Rewrite the stretch from the line containing "Click the Delete toolbar button" through the end of the records, replacing "toolbar" with "ribbon" and changing nothing else. Leave the pictures out of your answer.

━━━━━ Given information

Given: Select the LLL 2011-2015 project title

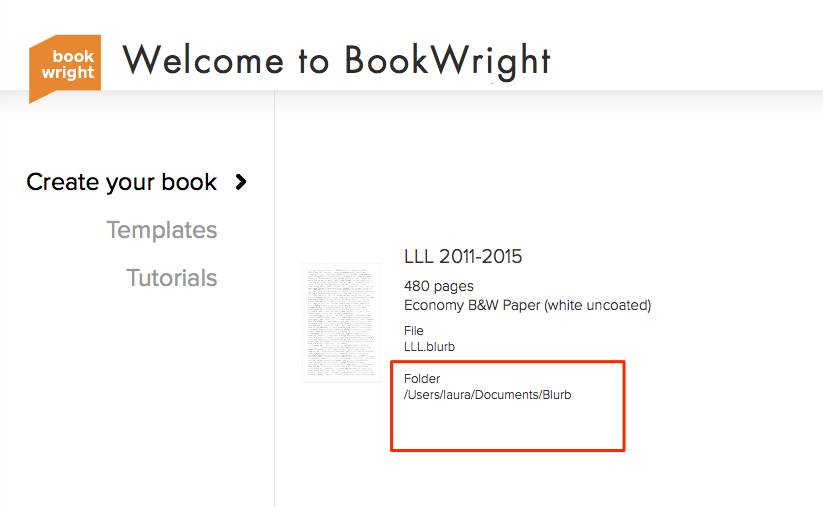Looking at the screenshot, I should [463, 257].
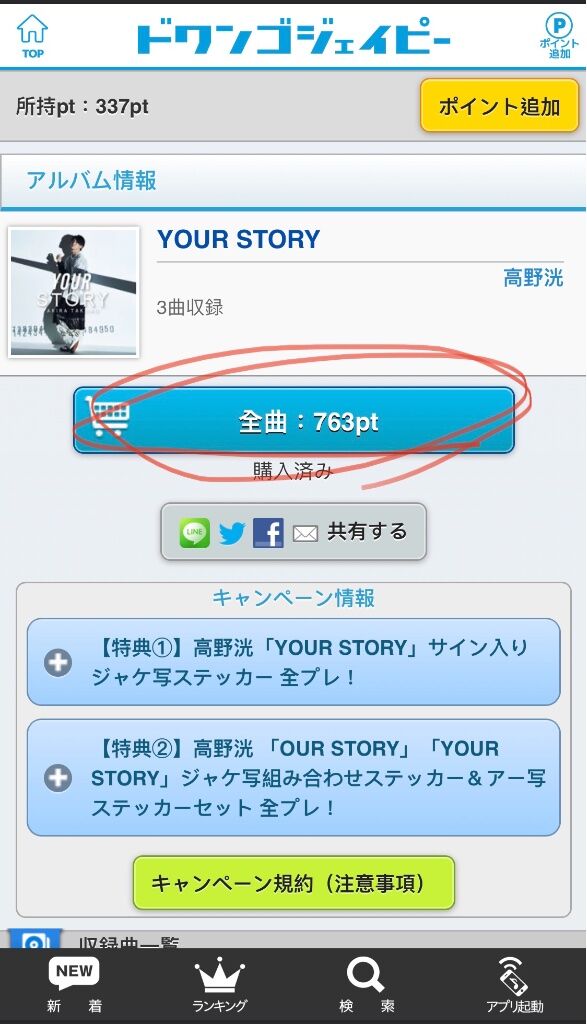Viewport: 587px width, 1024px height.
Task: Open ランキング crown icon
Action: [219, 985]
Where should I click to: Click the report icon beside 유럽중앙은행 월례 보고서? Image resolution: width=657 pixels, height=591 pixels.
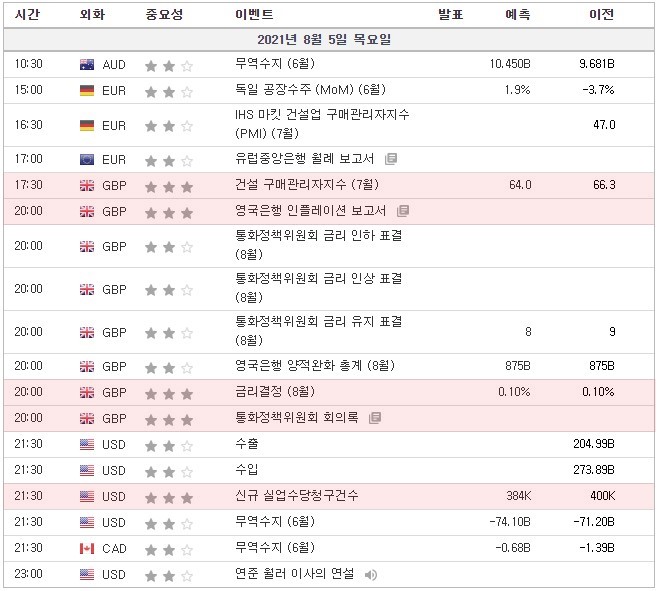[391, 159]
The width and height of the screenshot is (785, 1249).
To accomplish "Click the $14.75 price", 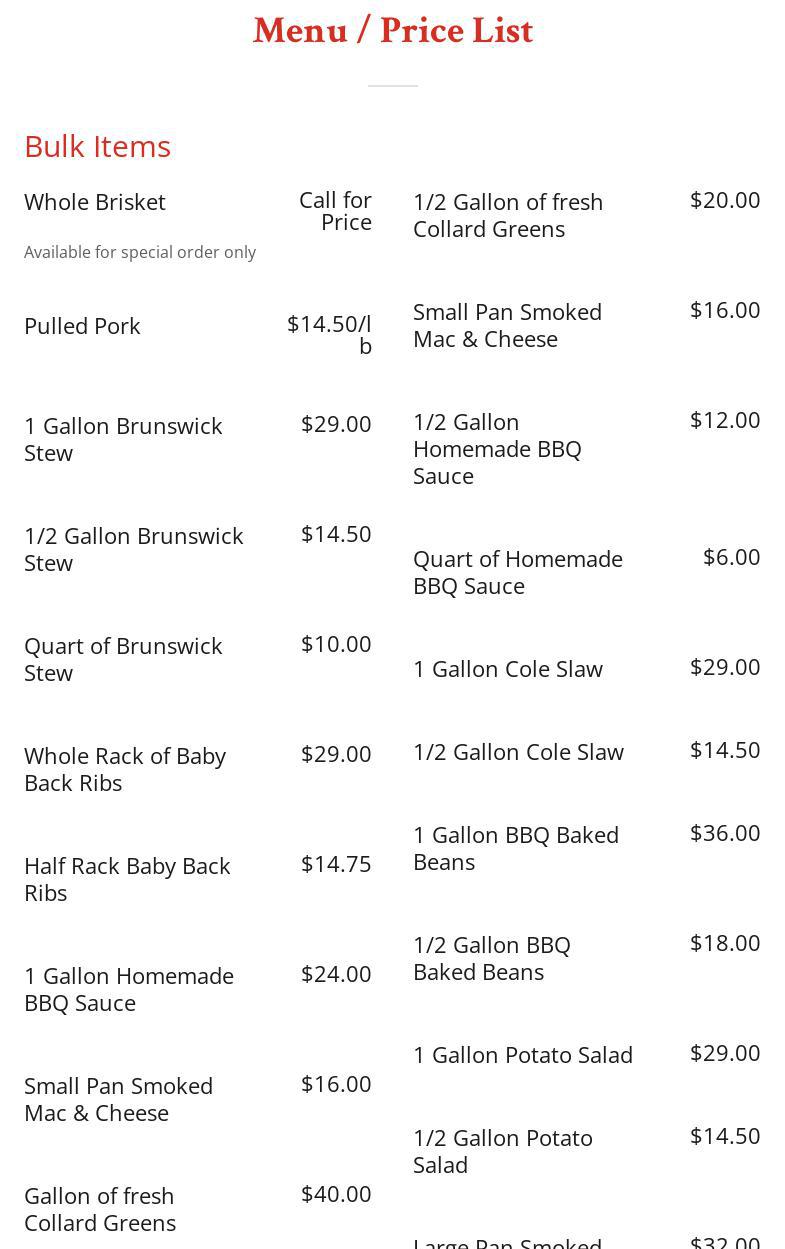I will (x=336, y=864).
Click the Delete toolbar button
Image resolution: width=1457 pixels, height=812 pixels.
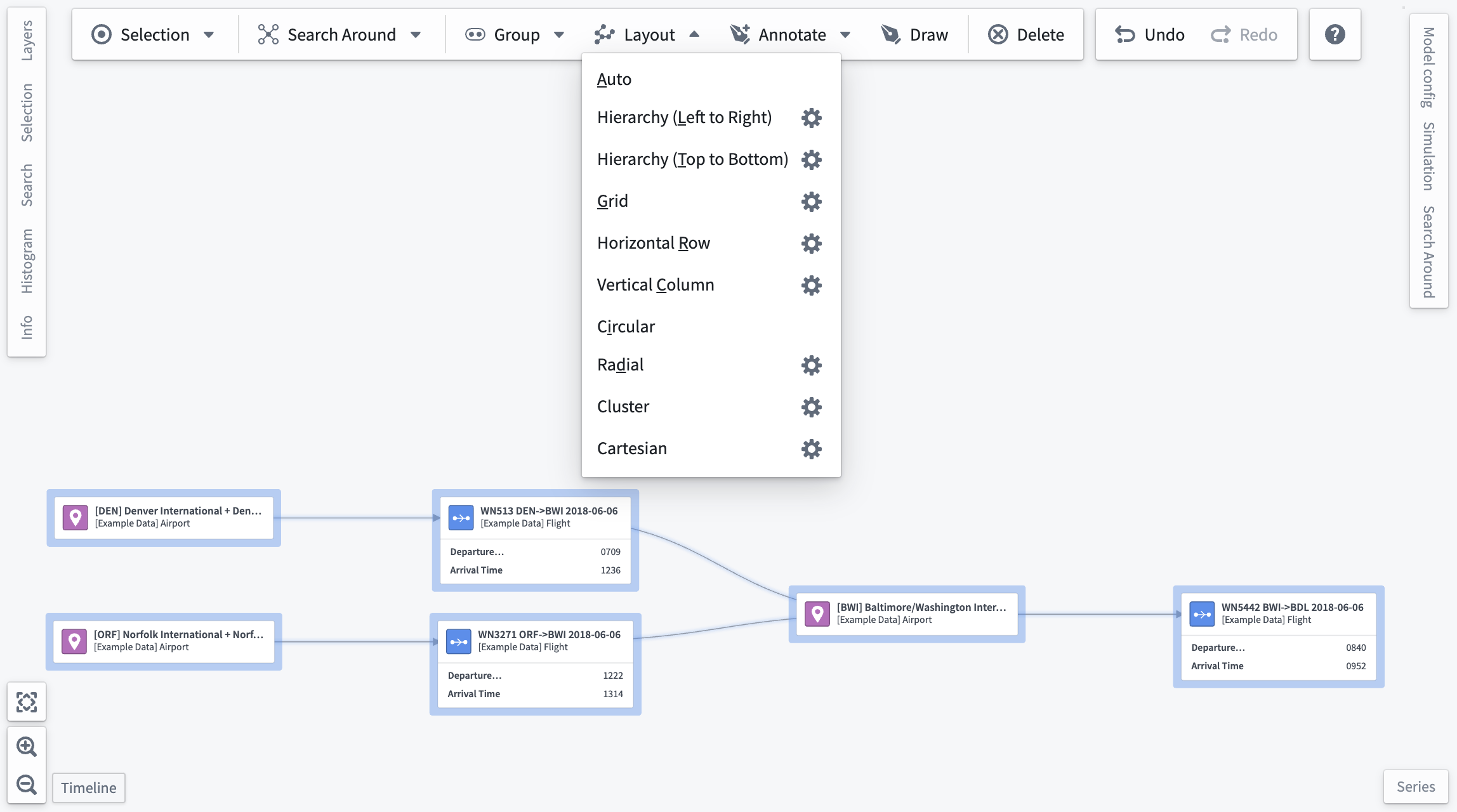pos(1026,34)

━━━━━━━━━━

▶ [Solved problem]
Click the Delete ribbon button
Image resolution: width=1457 pixels, height=812 pixels.
pos(1026,34)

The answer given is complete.